Quand les enfants et les adolescents pensent à l’avenir, ils ont un fardeau supplémentaire : ils doivent en faire face à plus que les adultes. Un adulte pourrait consulter le rapport climatique le plus récent des Nations Unies, qui modélise les effets à long terme de l’incapacité à contenir la hausse des températures mondiales, et s’imaginer qu’ils auront disparu depuis longtemps avant que les pires inondations et tempêtes de feu ne frappent. Ce qui, bien sûr, passe à côté du fait que le changement climatique tue déjà des gens et que nous avons besoin d’une action immédiate pour éviter qu’il ne s’aggrave.
Les enfants d’aujourd’hui font face à 70, 80, 90 ans de plus à ce genre de choses.
Tara Crandon, psychologue au QIMR Berghofer Medical Research Institute et à l’Université du Queensland en Australie, entend ce genre de peurs chez ses jeunes patients. « Certains des jeunes que j’ai vus en pratique disent ne pas vouloir avoir d’enfants », dit Crandon. « Ou ‘Quel est le sens de la vie, alors que c’est à quoi ressemblera mon avenir?’ Il semble que rien ne soit vraiment fait pour lutter contre le changement climatique. Je pense que cela contribue énormément au type d’anxiété que nous constatons chez les jeunes, car ils doivent regarder si loin dans leur avenir, et à travers le prisme du changement climatique, cet avenir semble vraiment sombre.
Crandon voulait savoir ce qui influence cette anxiété chez les jeunes, alors elle a co-écrit un article, publié en janvier dans la revue Changement climatique naturel, en passant en revue des facteurs tels que le lieu de résidence de l’enfant, sa vie de famille et sa communauté scolaire. L’équipe a conclu que, contre toute attente, l’anxiété peut en fait être un utile chose quand il s’agit de faire face à la crise climatique, du moins lorsqu’elle est traitée correctement. Dans leur article, les chercheurs appellent l’anxiété climatique « une réponse adaptative à une menace réelle, ainsi qu’une cause potentielle de déficience ».
WIRED s’est entretenu avec Crandon pour expliquer pourquoi, pourquoi les enfants et les adolescents sont particulièrement vulnérables à l’anxiété climatique et ce que les parents et les professionnels qui travaillent avec les jeunes peuvent faire à ce sujet. (Cette conversation a été condensée et modifiée pour plus de clarté.)

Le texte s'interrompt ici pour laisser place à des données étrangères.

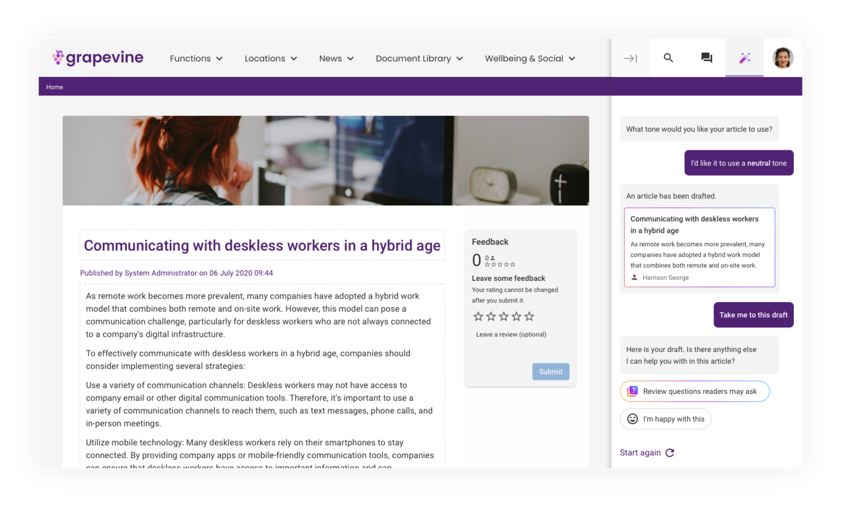Collapse the side panel with arrow icon
This screenshot has width=841, height=506.
[x=630, y=58]
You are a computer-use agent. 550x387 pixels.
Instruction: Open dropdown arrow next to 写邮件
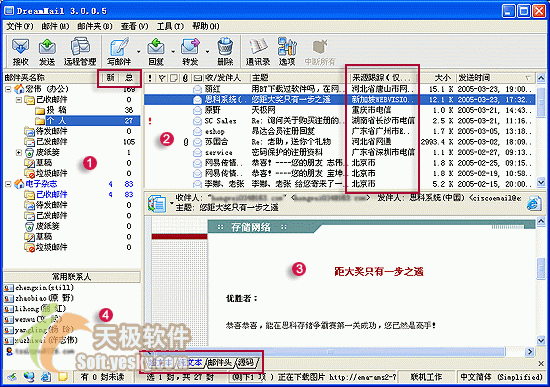pos(139,52)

WIRED : Ce serait formidable de définir l’anxiété climatique et le deuil climatique, deux termes dont nous avons beaucoup entendu parler récemment. Quelle est la différence?
Tara Crandon: La très grande différence entre l’anxiété climatique et le chagrin climatique est que le chagrin est plus une réponse de deuil. C’est plus une question de désir et de perte – des choses qui se sont produites maintenant, ou dans le passé, que nous perdons. Alors que l’anxiété est plutôt quelque chose qui anticipe l’avenir. Et cela pourrait être des pertes, mais c’est plus une peur, une inquiétude et une terreur.
Je travaille avec beaucoup de jeunes et d’enfants dans ma pratique et j’ai commencé à les remarquer vraiment venir et parler de cette peur existentielle et de cette inquiétude à propos du changement climatique. Et j’ai commencé à remarquer aussi que certains réagiraient de manière vraiment différente. Pour certains jeunes, cela laisse cette anxiété les pousser à chercher des moyens de faire quelque chose de significatif pour eux-mêmes, pour leurs valeurs, pour la planète, en s’inspirant de l’espoir et en réagissant vraiment de manière utile. Et puis j’ai remarqué aussi qu’il y avait d’autres jeunes qui étaient submergés et figés par cette même angoisse. Peut-être qu’ils se sentent plus impuissants, désespérés. Cette anxiété commence à les empêcher de vivre leur vie de manière significative.